After the war Baltermants worked for Ogonyok, a popular illustrated magazine. It was the beginning of Cold War when anti-foreign agitation was visible throughout all spheres of life, particularly in science and culture. Baltermants made a historic picture of leading Soviet biologist Lysenko attacking Western genetic research in 1948. And in 1949 he photographed internationally renowned American bass-baritone singer and actor, Paul 

Robeson (1898-1976), who was warmly embraced in the Soviet Union for his civil rights and peace movement but persecuted in the US for his leftist politics, especially in the age of McCarthyism. Robeson received the Stalin Peace Prize in 1953. Every Soviet citizen remembered March 6th of the same year, the day when Stalin’s death was announced. Baltermants created the photograph The Announcement of Stalin’s Death out of three negatives in order to depict the grieving workers at the Dynamo Factory. We are also exhibiting a rare color print of Stalin on his death bier.

Being a Kremlin photographer, Baltermants made a favorable portrait of the Party’s next First Secretary, Nikita Khrushchev, at his dacha in the summer of 1955. Shortly after consolidating his power, the ebullient and dynamic politician was a stark contrast to the dangerous Stalin. Khrushchev is probably remembered as a most colorful Soviet leader, known for his dramatic, boorish gestures and unreasonable policies including his unshakable belief that Communism would triumph over capitalism.

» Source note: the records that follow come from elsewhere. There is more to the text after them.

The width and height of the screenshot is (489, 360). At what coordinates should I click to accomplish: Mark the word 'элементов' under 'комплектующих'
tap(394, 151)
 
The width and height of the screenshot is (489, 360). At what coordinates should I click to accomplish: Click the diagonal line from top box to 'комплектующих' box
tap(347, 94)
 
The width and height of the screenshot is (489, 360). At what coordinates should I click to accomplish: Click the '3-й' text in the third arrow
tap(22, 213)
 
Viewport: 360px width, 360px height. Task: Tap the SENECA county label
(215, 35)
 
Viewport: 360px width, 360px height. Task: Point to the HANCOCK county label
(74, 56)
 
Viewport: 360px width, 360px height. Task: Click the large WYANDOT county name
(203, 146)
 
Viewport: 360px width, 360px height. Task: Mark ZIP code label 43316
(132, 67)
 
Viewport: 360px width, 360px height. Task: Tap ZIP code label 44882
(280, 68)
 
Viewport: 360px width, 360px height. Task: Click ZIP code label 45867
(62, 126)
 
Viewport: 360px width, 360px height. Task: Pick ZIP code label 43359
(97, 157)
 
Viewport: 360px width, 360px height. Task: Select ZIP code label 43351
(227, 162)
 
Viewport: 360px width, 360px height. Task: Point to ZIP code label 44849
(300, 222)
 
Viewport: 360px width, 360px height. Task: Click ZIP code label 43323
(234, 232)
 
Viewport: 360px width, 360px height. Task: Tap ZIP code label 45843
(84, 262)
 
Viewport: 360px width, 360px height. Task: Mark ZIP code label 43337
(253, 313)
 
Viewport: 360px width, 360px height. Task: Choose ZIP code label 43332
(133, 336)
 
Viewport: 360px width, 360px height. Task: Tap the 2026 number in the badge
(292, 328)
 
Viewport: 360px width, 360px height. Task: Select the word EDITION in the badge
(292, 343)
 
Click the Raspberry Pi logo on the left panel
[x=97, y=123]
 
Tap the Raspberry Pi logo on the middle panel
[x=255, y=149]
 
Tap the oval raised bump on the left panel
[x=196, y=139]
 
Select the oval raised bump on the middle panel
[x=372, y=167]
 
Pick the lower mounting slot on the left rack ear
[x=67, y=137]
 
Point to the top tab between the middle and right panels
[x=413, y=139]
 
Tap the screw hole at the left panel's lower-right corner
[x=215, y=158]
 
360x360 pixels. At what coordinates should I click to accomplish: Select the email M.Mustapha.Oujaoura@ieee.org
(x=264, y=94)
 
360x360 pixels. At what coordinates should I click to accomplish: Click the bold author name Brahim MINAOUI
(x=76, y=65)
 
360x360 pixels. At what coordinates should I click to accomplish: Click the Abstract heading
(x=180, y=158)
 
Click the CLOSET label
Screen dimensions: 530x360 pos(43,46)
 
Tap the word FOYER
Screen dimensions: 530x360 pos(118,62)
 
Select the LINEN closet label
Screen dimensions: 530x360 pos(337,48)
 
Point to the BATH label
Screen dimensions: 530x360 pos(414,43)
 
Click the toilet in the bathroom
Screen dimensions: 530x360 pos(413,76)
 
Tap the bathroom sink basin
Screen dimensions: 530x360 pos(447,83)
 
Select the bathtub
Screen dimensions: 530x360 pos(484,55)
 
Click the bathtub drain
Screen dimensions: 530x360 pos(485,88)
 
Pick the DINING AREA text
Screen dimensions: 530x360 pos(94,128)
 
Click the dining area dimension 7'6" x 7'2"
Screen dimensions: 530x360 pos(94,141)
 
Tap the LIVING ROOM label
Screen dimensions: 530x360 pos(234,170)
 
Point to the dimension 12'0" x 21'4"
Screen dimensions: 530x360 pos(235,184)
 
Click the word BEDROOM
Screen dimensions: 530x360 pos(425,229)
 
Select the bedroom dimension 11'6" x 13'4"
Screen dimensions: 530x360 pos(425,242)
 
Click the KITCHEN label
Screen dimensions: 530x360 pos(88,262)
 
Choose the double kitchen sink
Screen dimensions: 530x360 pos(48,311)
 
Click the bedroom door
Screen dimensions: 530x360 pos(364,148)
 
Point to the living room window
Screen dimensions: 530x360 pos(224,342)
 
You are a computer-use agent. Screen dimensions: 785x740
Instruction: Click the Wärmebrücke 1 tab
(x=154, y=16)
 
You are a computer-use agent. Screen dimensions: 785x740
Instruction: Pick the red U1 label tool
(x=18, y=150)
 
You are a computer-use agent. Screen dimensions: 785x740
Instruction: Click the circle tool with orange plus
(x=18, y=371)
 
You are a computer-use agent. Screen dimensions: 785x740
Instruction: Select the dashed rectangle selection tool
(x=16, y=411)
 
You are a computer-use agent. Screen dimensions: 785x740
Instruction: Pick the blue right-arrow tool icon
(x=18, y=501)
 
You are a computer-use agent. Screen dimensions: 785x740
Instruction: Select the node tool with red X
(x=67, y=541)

One of the spotlight images from this period is of Khrushchev holding a piece of corn at a meeting promoting his campaign to grow corn in the American fashion. After a visit to Iowa in 1959 where he saw field after field of maturing corn, his enthusiasm grew for innovation, which eventually undermined his reputation.

In 1964, with another change of power (Khrushchev was forced to retire), Baltermants became a member of Ogonyok’s editorial board and its main picture editor. The same year he had his first personal exhibition in London and the following year in New York. He became an accomplished artist, an expert in staged photography and a master of socialist realist art.